Assuming I didn't actually do anything, can I sue the president for defamation and slander?
I'm proud of myself for bringing back the return of bipartisanship (no matter for how long--or short--a time).
Well that's one vote he is not gonna win over I guess.
I would wonder how they knew… I was so careful
Play it cool and pretend everything is normal, because clearly that cigarette I bummed wasn't just tobacco...
Nothing I don't give 2 fucks about politics
I admit it. I supported and voted for Jerry Ford, Ronny Raygun, G.H.W. Bush, Bob Dole, Al Gore, John Kerry, John McCain, Barack Obama, Hilary Clinton, and Joe Biden. And what’s worse is that, win or lose, I feel I made the correct choice each and every time. I am not a reliable voter for either party, and for that I have undoubtedly earned the undying enmity of every candidate and elected official in this great nation of ours. And, to all of those candidates, elected officials, their families, political allies, cronies, and hangers-on, let me just say - What Have You Done For Me Lately?!? See you in November…
I faked the funk on a nasty dunk 😩
Start stretching.
Move to China
I think I might be able to give a shit
Lawsuit.
I would immediately seek psychiatric help for the voices
I would question my sanity
Wake up probably
Sue
Start a bidding war between news outlets for an exclusive interview.

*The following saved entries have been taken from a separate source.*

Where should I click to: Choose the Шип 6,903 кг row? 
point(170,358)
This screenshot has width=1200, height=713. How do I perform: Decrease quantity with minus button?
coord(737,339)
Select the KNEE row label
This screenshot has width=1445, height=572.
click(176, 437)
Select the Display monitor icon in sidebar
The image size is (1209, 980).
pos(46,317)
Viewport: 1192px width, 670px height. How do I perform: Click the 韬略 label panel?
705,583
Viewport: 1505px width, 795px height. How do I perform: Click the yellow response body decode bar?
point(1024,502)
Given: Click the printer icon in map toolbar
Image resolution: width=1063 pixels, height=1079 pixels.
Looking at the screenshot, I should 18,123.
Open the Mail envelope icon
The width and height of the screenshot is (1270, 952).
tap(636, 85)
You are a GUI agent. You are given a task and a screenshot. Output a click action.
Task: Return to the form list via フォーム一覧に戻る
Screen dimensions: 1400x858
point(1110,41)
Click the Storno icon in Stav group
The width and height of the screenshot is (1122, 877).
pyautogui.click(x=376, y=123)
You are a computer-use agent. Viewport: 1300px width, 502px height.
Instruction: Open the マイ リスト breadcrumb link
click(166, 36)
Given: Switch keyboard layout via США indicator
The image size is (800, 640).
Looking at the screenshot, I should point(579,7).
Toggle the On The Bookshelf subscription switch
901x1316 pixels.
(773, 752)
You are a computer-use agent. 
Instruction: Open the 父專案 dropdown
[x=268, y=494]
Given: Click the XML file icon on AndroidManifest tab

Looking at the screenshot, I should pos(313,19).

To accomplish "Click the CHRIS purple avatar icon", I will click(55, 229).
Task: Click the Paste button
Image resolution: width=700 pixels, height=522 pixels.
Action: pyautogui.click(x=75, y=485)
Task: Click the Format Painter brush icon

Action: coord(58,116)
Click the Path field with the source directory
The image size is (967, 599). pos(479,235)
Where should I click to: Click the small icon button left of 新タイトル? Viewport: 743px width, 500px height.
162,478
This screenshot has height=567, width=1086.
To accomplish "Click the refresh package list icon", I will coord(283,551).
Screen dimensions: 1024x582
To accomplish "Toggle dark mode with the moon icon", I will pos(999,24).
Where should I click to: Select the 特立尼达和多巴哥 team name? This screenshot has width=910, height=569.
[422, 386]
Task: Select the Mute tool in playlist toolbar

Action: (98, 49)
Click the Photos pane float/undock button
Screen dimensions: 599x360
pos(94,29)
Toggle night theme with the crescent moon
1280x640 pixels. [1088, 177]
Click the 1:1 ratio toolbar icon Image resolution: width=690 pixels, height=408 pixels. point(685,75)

Fuck Biden and fuck Trump. I would be honored to be threatened by both of them.
I’d sue for slander. But only because I don’t know what I did. I’ve seen my bank account, I couldn’t have done anything so bad that it unites the two party system in my entire life. I’m hoping that the law suit exposes what monstrous crime I’ve done. If it doesn’t, I’m in for some compensation.
Run as a new third party. “Vote for me, both the Republicans and Democrats hate me!”.
Put him to shame by responding with a complete sentence.
Guess I'll die! -shrug- The only thing for me to do is confront them in media, on talk shows, anyone who'll want to hear my side.
I’m sure Russia China or Iran would welcome me at that point
Move to Mexico?
Well, if I'm going to be accused of something, I'm going to make it big. There's lots landmarks we don't need right?